Tuberculosis mass survey was carried out on the inhabitants of Okierabu-island (1961) and Setouchitown (1962) successively. In the present paper, relationship between the prevalence of tuberculosis and the experience of life outside these islands was presented, and further, general discussion was made on tuberculosis in Amami-islands.
1) Positive rate of tuberculin reaction in these islands were obviously lower than the average of Japan. Among them, the rate was highest in Okierabu-island (59.0%) and lowest in Setouchi-town (45.5%), and in Tokunoshima-town it was inter mediate.
2) Tuberculin positive rate by age shows that the rate was very low in the age groups younger than 30 years old and increased very steeply to the rate of rural area of Japan at 30 years old. In the age groups 40-50 years old, the rate reached to the figures in the urban area of Japan.
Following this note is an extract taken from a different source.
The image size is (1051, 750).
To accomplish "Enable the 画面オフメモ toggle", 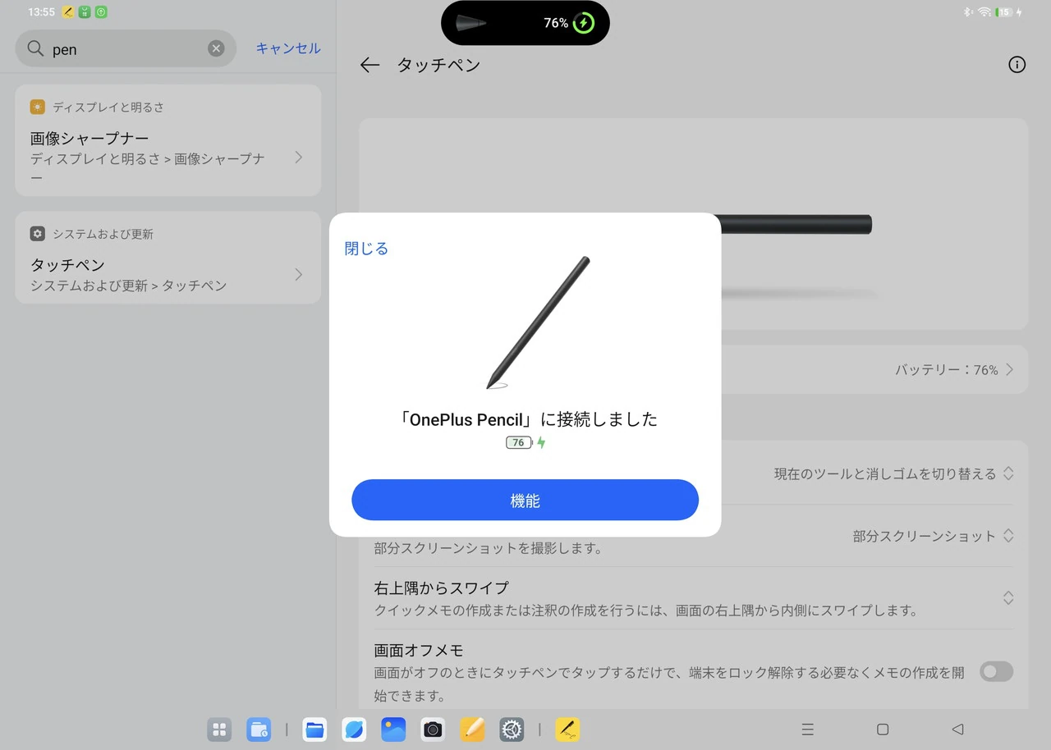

3) X-ray examination revealed that the preva lence of tuberculosis was highest in Okierabu-island and lowest in Setouchi-town, but generally speaking, prevalence of tuberculosis in these islands was obviously lower than the average of Japan. On the other hand, the rate of cavitary tuberculosis in Okierabu-island and Tokunoshima-town was about the same to the average of Japan.
4) Relationship between tuberculosis and the experience of life outside island was checked in Okierabu-island on the inhabitants of older than 20 years to analyse the mode of tuberculous infection. Persons who have had the experience of life outside this island for longer than one year was 40.4 %, and the rate was higher in male than in female. Among tuberculous patients, the rate of persons with the experience of life outside island was higher than in non-tuberculous persons.
It seems likely that tuberculosis was imported to the islands in the majority of cases after getting infection in elsewhere outside the island, just like the rural area of Japan in the past. Low tuberculin positive rate among younger age groups and high rate in older age groups observed in these islands mentioned in paragraph3) might be explained by the fact mentioned above.
5) In these islands, living standards are very low both economically and hygienically. In spite of such a poor living conditions, the accumulation of active tuberculosis among household was similar to the average of Japan, whereas the rate of house holds with active tuberculosis to the total housholds was lower than that of Japan.
Accordingly, it seems that tuberculosis which was imported from elsewhere outside the islands did not spread so widely in these islands. This may due partly to the less chance of infection caused by the good climate, inconvenience of transportation, and no facilities for entertainment where many people come into contact, etc.
6) In addition to give intensive treatment for already detected patients, tuberculosis control program should be conducted in these remote islands in such a way to vaccinate people with BCG when they go out from the islands to get jobs, and to examine those who come back again after certain period of stay outside the islands.